Seminarium "Coherence-Correlations-Complexity" (KFT, PWr)
Sala 320a bud. A-1, Politechnika Wrocławska
Nonequilibrium heat transport in an exactly solvable quantum-critical model
prof. Tomáš Novotný
Wydział Matematyki i Fizyki Uniwersytetu Karola w Pradze
I study heat transport in an exactly solvable modification of the nonequilibrium transverse-field Ising-chain model originally studied by M. Vogl, G. Schaller, and T. Brandes in Phys. Rev. Lett. 109, 240402 (2012) & J. Phys. Cond. Matt. 26, 265001 (2014). The spin-chain model can be fermionized by the Jordan- Wigner transform to equivalent non-interacting fermions and consequently exactly diagonalized for any value of the model parameters, in particular, the coupling to the heat spin baths.
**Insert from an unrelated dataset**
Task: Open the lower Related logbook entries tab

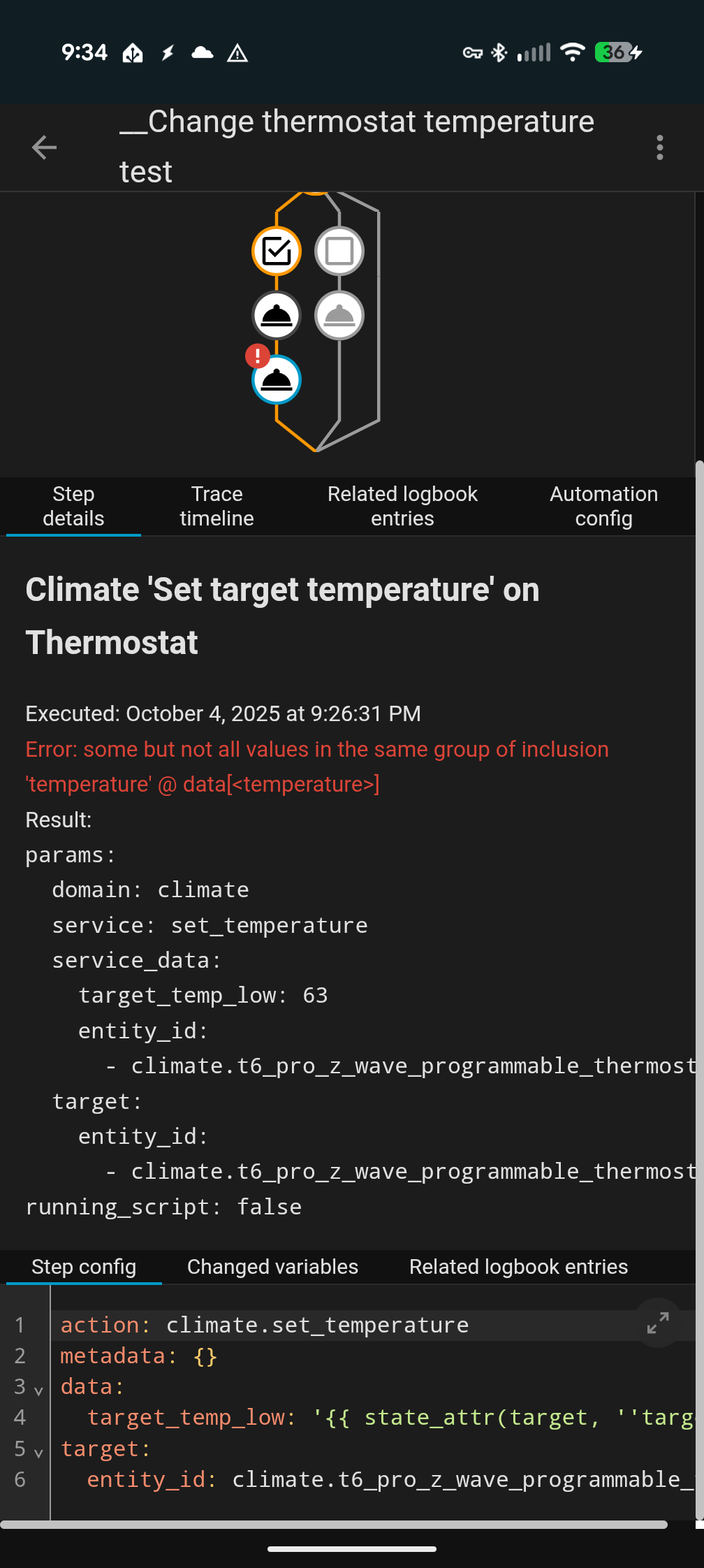Action: [x=518, y=1267]
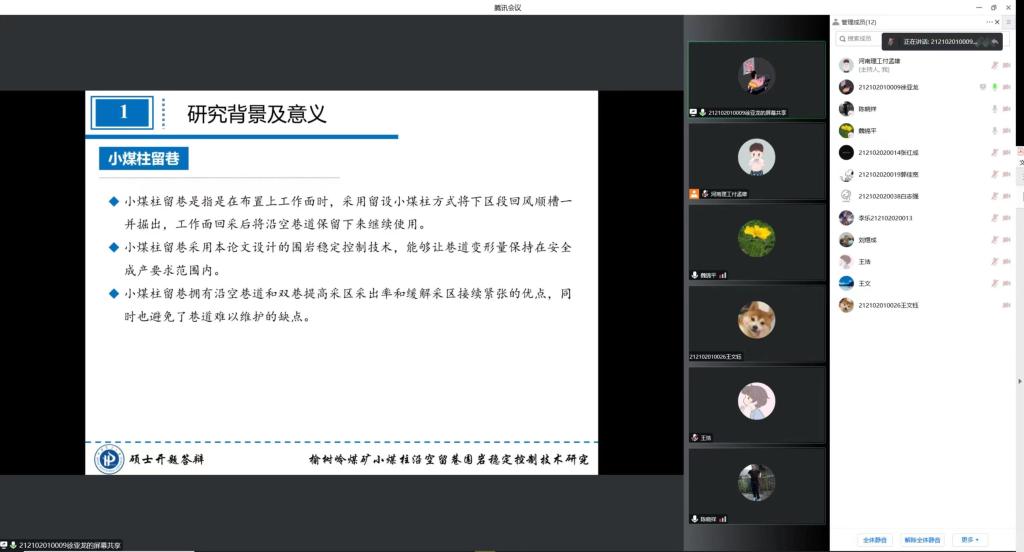
Task: Click the screen share icon beside 徐亚龙's microphone
Action: coord(982,87)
I verify the conclusions of the approximate master-equation treatment a la Vogl et al. in the limit of very weak coupling to reservoirs and extend those results to finite coupling strengths. It turns out that for finite couplings the fate of the quantum-phase-transition-like singularities in the heat current depends crucially on the way, how the thermodynamic limit is performed, more specifically, how the coupling to the boundary reservoirs is treated. I will discuss the physical interpretation of the importance of the boundary conditions in the transport and will also comment on the relation to the “conventional” equilibrium QPT via the behavior of the correlation functions. I will argue that the non-equilibrium phenomenon appears to be actually closer to the Electronic Topological Transitions (cf. Ya. M. Blanter et al., Physics Reports 245, 159 (1994)) than standard QPTs.